EXERCISE:
Output the listing below exactly, minus its images.

MATERIALS PROVIDED:

-*-*-

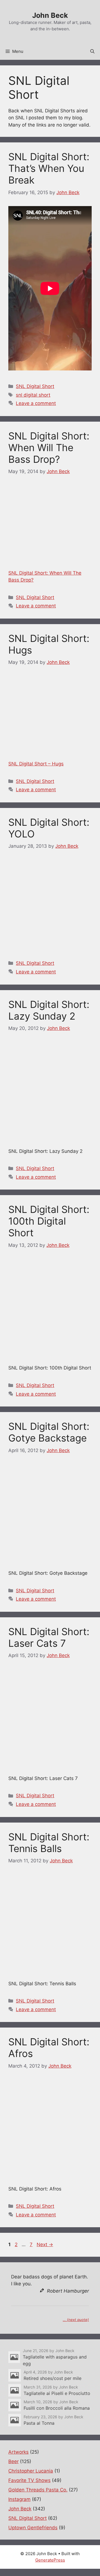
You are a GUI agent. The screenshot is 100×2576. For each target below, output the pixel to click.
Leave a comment (36, 403)
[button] (92, 51)
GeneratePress (50, 2560)
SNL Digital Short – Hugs (36, 764)
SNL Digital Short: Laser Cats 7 (48, 1637)
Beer (13, 2461)
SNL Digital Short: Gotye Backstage (48, 1432)
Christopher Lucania (30, 2471)
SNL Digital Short (35, 386)
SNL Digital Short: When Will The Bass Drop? (48, 447)
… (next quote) (76, 2319)
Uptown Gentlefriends (33, 2527)
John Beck (50, 15)
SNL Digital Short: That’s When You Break (48, 168)
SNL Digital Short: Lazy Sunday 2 (48, 1010)
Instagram (19, 2499)
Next (45, 2244)
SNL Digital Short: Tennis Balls (48, 1842)
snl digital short (33, 395)
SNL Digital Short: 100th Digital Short (48, 1220)
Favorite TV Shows (29, 2480)
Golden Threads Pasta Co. (38, 2490)
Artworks (18, 2452)
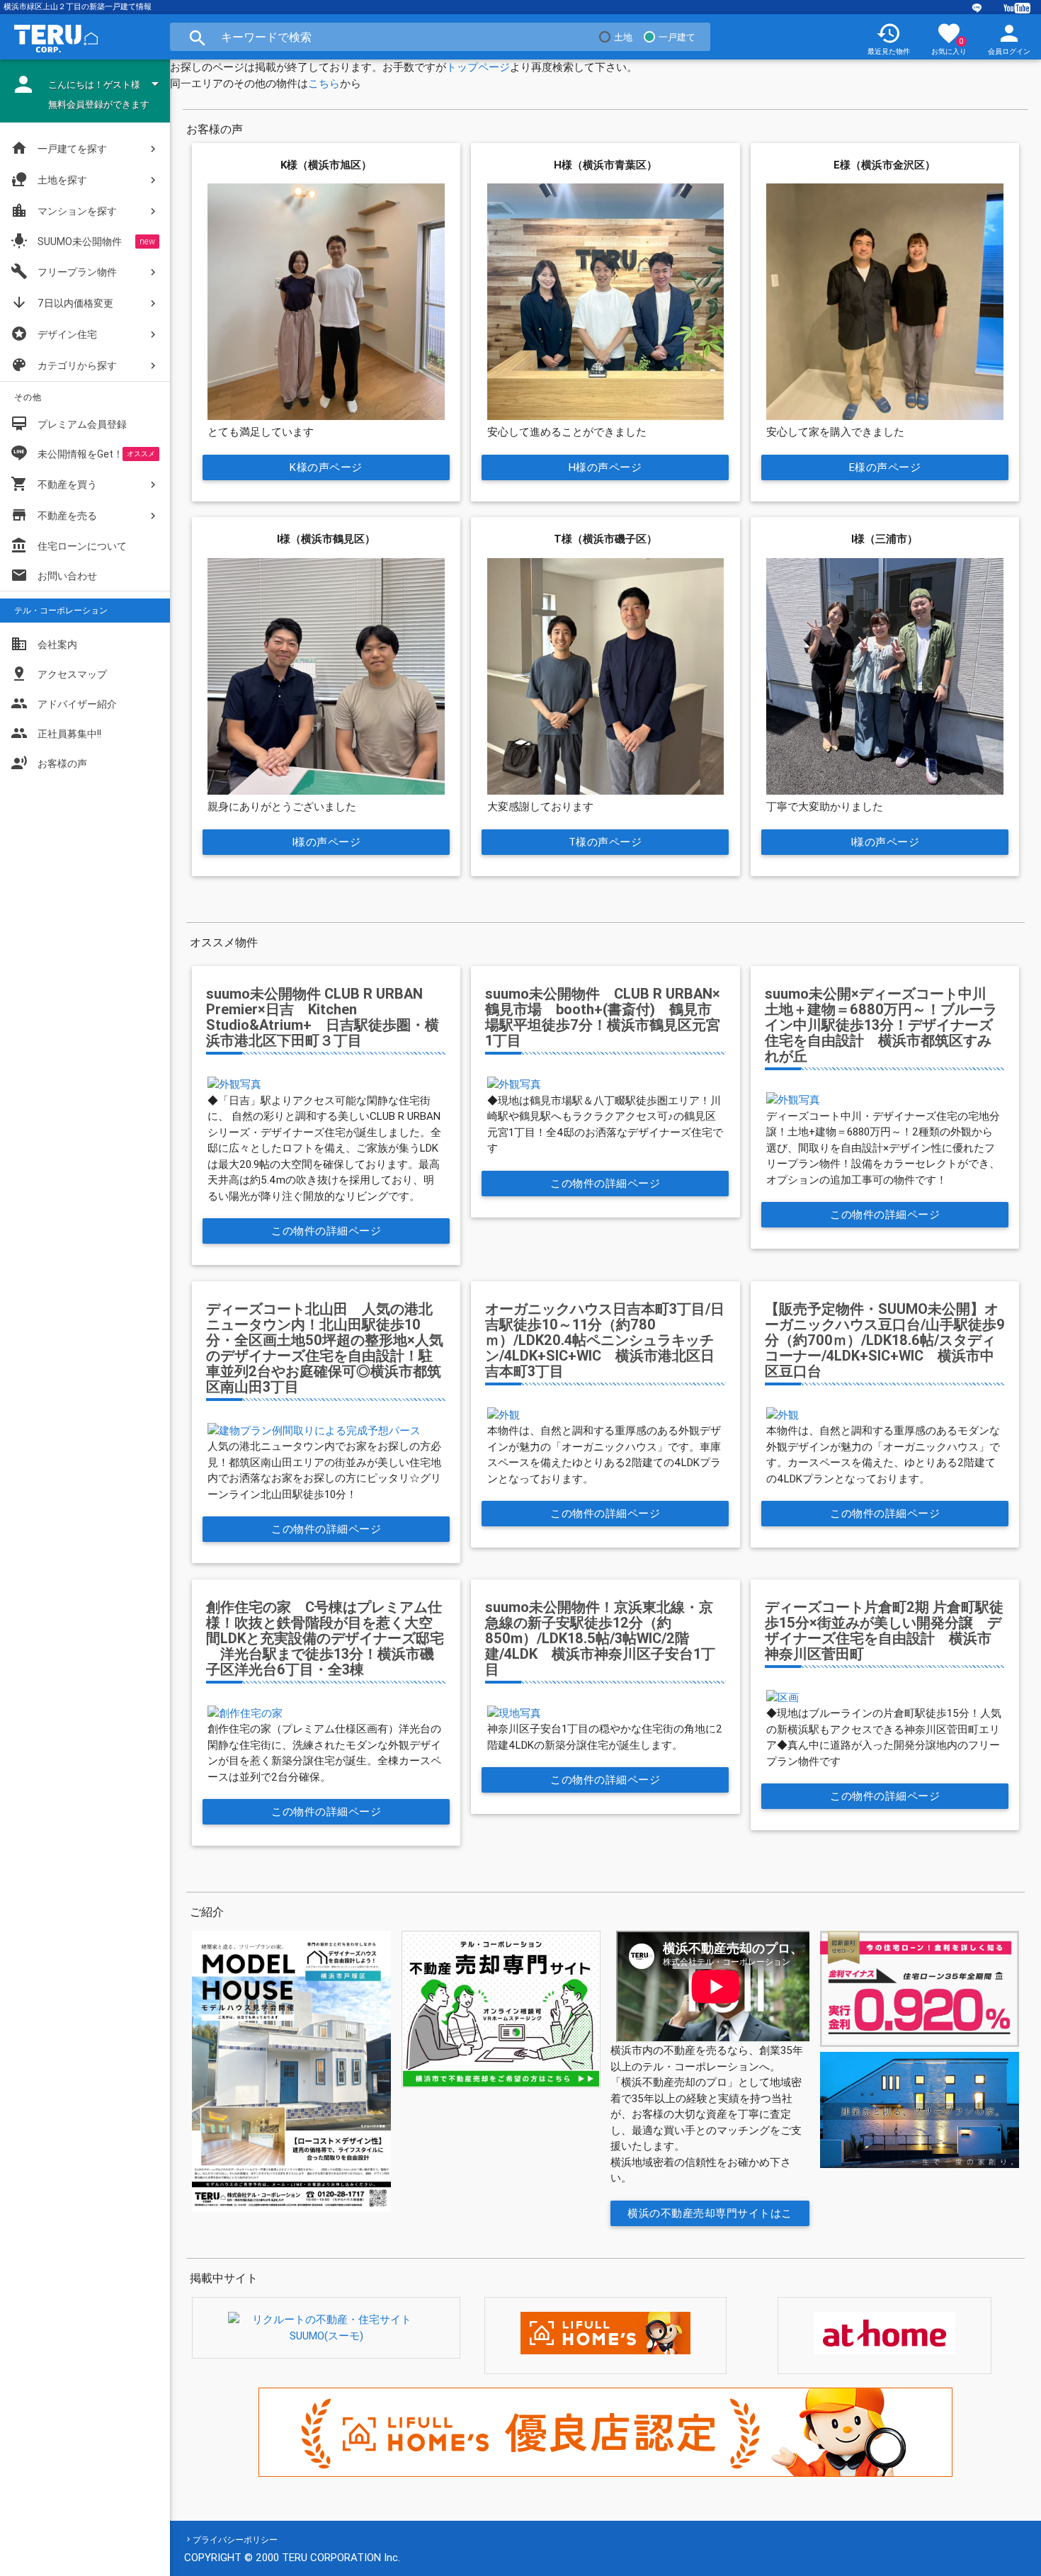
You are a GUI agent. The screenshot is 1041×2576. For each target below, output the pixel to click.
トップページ (478, 67)
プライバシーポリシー (235, 2539)
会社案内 (44, 643)
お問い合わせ (54, 575)
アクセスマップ (59, 673)
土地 (623, 37)
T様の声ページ (605, 842)
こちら (324, 83)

-*-*-

RESULT OF THIS EXERCISE:
You are a GUI agent. The screenshot is 100×2576. For each target below, output the pixel to click.
Leave a comment (36, 403)
[button] (92, 51)
GeneratePress (50, 2560)
SNL Digital Short – Hugs (36, 764)
SNL Digital Short: Laser Cats 7 (48, 1637)
Beer (13, 2461)
SNL Digital Short: Gotye Backstage (48, 1432)
Christopher Lucania (30, 2471)
SNL Digital Short (35, 386)
SNL Digital Short: When Will The Bass Drop? (48, 447)
… (next quote) (76, 2319)
Uptown Gentlefriends (33, 2527)
John Beck (50, 15)
SNL Digital Short: That’s When You Break (48, 168)
SNL Digital Short: Lazy Sunday 2 (48, 1010)
Instagram (19, 2499)
Next (45, 2244)
SNL Digital Short: Tennis Balls (48, 1842)
snl digital short (33, 395)
SNL Digital Short: 100th Digital Short (48, 1220)
Favorite TV Shows (29, 2480)
Golden Threads Pasta Co. (38, 2490)
Artworks (18, 2452)
You are a GUI agent. The screenshot is 1041×2576. For each target below, output the pixel to click.
トップページ (478, 67)
プライバシーポリシー (235, 2539)
会社案内 (44, 643)
お問い合わせ (54, 575)
アクセスマップ (59, 673)
土地 (623, 37)
T様の声ページ (605, 842)
こちら (324, 83)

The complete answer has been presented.